Priest's story is one of seven told in "A Shot Away: Personal Accounts of Military Sexual Trauma," a play based on transcripts of interviews conducted by playwright Donna Fiumano-Farley. We hear Priest's story from her mother (played by Jackie Sanders in a standout performance) and her twin sister (Tara Ricasa) as they leaf through old albums and painful memories. Six performers play the other victims, including two men, who stand on stage and tell their stories in snippets. First, all get a turn at explaining what inspired them to join up. Then they each describe how they became a target of sexual violence or harassment. Then they tell us how the institution reacted, which was almost always poorly: The "legal advocate" that the military assigned to Panayiota Bertzikis (Laura Anderson) told her it was "dishonorable to report a rape." Along the way, two actors (Rafe Terrizzi and Ian Way) dressed in camouflage military uniforms play a variety of military personnel, including the victimizers, with their dialogue supplied by the accounts of the victims.

"A Shot Away" has its compelling moments, and it is surely an effective way to get the word out about a problem that affects thousands of soldiers annually. But it could be beefed up both dramatically and journalistically. Too much is made in this 80-minute play, for example, of the Priest family's arguments abut why Tina Priest could not have committed suicide, creating innuendo without any apparent effort to investigate this independently. Indeed, why not include a character or two to present an overview—or even a defense—of relevant military policies?

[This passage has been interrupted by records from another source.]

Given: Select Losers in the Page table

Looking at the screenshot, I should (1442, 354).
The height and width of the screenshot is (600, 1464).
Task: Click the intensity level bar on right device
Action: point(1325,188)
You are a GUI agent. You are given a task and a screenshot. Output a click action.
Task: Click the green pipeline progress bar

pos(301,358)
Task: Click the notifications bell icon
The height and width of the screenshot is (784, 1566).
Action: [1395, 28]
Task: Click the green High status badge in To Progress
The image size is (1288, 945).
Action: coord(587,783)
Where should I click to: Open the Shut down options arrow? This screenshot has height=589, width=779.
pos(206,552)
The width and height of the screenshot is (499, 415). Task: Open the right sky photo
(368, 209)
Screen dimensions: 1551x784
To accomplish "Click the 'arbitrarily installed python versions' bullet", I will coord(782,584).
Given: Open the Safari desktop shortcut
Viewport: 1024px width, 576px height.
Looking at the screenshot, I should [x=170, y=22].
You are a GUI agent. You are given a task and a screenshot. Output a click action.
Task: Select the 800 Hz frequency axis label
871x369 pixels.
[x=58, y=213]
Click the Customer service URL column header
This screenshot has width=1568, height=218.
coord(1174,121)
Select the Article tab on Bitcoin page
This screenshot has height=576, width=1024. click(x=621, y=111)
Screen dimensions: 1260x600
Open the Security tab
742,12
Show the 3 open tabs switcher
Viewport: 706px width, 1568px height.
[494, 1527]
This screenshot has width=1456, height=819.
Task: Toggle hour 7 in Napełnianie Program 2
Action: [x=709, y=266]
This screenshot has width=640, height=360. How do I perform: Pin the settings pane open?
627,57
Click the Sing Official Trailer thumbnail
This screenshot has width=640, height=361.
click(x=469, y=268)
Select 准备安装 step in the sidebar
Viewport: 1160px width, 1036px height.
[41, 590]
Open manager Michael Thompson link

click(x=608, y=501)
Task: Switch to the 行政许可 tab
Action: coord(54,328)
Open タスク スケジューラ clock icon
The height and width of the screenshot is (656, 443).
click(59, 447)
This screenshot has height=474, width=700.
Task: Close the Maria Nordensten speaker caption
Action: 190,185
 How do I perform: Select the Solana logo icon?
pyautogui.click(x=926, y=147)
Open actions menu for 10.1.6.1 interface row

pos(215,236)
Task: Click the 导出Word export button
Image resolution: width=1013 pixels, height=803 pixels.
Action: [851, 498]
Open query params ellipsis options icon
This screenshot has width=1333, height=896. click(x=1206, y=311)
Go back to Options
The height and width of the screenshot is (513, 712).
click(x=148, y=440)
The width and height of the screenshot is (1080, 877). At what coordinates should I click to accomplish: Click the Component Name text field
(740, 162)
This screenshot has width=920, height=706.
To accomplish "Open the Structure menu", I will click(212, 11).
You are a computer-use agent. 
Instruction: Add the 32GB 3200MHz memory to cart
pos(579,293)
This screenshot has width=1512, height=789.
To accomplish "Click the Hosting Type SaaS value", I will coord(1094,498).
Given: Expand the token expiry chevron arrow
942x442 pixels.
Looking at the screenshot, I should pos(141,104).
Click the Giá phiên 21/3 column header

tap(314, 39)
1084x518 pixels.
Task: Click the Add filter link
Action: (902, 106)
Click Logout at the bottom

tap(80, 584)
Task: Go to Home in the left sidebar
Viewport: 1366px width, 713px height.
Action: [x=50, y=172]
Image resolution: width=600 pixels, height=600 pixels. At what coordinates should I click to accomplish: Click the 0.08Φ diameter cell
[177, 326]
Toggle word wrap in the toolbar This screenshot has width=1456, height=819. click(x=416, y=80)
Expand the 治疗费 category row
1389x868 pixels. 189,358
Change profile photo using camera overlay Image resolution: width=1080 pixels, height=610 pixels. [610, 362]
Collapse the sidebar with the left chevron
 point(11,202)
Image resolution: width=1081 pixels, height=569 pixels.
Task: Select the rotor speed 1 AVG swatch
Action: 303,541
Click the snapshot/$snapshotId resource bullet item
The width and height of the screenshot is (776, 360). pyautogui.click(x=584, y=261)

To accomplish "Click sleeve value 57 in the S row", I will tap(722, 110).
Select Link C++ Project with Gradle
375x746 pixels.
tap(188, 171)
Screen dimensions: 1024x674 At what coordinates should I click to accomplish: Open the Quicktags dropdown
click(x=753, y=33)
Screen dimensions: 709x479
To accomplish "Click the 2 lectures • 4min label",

That is what "Another American: Asking and Telling," a play about gays in the military, did, without diluting its advocacy.

Bertzikis, who after her traumatic experience founded an organization called the Military Rape Crisis Center, is one of 17 plaintiffs in a class-action lawsuit filed recently that charges that military policies are inadequate. Although it would have been nice to learn about the suit in the play, not just the program, "A Shot Away" is sure to help.

Presented by the Red Fern Theatre Company at LABA Theater at the 14th Street Y, 344 E. 14th St., NYC. April 2–17. Thu.–Sat., 8 p.m.; Sun., 3 p.m. (Additional performance Mon., April 11, 7 p.m.) (212) 352-3101, (866) 811-4111, www.theatermania.com, or www.redferntheatre.org.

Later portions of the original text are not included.